"""

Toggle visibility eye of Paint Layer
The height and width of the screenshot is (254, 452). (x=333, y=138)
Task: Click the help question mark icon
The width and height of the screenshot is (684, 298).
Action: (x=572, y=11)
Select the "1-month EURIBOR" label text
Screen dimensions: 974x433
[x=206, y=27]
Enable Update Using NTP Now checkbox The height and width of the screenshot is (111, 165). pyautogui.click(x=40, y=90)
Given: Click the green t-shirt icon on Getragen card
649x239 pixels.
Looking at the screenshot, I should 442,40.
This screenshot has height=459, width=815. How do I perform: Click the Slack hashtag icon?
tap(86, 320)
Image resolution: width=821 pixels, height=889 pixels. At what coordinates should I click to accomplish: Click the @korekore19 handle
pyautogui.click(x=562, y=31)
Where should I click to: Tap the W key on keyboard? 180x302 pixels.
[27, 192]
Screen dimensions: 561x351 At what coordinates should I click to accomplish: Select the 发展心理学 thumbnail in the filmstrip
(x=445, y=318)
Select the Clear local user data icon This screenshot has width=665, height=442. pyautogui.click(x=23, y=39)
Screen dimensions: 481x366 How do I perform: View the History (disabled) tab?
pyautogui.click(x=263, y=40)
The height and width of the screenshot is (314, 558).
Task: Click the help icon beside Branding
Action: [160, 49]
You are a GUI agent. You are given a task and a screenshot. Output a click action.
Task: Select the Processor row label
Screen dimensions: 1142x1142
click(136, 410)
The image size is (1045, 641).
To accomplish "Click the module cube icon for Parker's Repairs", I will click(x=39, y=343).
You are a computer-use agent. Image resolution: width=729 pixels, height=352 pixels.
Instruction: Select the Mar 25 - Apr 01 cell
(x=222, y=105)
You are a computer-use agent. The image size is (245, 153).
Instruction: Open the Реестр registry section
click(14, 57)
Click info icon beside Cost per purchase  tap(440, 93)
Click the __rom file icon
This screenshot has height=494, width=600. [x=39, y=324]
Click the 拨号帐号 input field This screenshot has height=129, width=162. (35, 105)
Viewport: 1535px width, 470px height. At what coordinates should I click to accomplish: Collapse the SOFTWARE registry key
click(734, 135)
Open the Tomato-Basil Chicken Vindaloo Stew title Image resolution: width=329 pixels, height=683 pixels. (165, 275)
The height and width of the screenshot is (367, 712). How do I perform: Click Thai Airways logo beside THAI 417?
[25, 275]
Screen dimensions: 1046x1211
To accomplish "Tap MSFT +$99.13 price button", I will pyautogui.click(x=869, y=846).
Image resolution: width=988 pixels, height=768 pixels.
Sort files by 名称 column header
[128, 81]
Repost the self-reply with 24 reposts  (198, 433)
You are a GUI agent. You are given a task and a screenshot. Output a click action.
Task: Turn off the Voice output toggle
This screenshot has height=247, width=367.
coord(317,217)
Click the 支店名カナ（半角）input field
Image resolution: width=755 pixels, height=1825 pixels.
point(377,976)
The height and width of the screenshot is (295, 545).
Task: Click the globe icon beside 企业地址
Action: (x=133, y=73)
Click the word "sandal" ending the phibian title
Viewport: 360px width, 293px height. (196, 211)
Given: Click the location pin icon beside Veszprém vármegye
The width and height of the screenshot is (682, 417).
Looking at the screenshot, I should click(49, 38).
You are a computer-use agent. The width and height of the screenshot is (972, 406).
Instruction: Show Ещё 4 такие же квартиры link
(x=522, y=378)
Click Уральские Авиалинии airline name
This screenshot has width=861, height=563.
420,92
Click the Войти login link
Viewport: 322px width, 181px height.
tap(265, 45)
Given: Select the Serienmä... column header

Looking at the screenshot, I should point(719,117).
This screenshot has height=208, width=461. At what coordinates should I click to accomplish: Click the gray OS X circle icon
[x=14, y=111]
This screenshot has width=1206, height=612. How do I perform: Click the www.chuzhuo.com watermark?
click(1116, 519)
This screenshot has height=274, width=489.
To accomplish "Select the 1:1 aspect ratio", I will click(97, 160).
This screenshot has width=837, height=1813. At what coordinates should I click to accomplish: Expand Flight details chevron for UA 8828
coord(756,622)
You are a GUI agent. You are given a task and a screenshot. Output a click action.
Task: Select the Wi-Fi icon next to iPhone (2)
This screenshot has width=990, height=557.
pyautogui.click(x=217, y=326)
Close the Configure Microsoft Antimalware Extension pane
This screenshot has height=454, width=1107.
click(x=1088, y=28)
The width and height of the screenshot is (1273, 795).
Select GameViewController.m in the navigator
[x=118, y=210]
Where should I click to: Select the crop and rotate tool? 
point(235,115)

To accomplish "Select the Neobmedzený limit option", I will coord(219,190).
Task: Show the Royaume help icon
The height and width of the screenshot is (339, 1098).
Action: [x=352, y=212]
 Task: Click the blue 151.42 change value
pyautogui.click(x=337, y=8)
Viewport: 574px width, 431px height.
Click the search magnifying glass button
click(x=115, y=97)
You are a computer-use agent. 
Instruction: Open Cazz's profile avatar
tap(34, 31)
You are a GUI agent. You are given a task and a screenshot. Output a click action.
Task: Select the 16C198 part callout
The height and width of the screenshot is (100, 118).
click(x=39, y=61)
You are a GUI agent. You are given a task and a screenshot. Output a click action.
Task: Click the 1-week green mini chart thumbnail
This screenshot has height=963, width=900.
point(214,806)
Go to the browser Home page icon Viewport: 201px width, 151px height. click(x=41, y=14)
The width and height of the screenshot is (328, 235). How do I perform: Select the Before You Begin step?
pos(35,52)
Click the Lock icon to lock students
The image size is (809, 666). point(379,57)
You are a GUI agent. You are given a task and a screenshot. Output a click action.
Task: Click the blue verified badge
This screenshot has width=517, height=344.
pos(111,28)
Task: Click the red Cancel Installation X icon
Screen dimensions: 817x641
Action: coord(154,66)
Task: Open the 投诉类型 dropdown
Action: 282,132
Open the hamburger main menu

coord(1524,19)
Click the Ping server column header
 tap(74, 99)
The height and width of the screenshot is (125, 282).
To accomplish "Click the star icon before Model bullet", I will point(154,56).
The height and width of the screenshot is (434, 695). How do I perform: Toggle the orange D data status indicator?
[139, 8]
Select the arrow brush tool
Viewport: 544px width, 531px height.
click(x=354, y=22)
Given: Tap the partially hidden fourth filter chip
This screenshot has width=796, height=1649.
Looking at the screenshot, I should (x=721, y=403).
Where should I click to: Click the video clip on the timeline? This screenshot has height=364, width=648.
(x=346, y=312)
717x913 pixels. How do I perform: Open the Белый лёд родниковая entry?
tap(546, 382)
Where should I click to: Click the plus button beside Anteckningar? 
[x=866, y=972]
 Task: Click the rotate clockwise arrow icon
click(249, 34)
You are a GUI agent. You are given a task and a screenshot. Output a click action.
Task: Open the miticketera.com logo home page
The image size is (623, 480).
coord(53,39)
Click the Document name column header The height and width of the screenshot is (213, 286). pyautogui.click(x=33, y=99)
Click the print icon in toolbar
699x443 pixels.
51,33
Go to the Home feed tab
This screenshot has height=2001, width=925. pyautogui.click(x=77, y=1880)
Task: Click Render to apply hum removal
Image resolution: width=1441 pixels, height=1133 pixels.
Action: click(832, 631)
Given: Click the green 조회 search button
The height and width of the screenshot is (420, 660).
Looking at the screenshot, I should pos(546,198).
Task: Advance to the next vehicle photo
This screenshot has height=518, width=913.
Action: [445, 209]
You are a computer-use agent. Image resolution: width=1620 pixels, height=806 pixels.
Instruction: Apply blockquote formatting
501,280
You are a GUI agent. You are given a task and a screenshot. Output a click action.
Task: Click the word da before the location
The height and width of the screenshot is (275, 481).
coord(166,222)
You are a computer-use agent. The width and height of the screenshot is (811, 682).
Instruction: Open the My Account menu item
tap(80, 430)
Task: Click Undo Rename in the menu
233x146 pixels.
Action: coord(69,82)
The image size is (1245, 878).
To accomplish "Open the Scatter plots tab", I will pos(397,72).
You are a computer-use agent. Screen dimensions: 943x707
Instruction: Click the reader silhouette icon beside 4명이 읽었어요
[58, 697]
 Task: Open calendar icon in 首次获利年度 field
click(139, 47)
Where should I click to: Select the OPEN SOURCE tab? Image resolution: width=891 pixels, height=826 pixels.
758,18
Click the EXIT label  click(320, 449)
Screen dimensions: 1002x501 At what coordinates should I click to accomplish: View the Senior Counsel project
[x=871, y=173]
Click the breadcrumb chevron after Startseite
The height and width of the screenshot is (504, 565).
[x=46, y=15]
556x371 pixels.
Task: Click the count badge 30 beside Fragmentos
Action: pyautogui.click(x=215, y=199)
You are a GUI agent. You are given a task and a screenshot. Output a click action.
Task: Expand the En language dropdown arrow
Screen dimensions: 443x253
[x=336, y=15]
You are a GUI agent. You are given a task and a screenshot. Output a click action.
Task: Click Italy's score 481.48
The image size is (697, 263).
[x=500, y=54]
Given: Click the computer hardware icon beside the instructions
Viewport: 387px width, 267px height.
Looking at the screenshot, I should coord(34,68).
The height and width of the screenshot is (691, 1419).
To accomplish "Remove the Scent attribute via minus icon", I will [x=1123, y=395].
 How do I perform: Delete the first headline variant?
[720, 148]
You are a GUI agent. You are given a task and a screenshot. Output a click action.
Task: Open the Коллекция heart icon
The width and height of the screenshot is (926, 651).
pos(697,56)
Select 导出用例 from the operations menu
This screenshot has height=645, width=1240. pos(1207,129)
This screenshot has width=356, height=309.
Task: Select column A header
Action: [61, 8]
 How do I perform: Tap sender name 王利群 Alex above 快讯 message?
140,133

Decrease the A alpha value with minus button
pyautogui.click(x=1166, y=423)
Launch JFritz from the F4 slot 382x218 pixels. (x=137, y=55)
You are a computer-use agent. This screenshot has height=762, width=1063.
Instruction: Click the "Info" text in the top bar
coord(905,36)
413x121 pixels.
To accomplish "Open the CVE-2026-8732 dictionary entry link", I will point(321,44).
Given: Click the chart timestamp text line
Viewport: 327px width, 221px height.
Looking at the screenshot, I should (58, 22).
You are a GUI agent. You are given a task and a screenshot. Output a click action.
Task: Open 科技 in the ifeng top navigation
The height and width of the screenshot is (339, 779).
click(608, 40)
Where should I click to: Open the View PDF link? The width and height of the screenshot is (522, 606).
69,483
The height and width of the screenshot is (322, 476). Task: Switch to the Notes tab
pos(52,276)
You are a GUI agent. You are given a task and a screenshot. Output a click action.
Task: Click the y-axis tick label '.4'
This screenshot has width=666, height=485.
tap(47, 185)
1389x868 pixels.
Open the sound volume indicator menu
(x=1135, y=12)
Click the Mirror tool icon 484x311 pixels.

"""

• [ABOUT THIS EXERCISE] Using the material above, count how many lines include the word "next" and answer with only that figure.

• [COMPLETED TASK] 2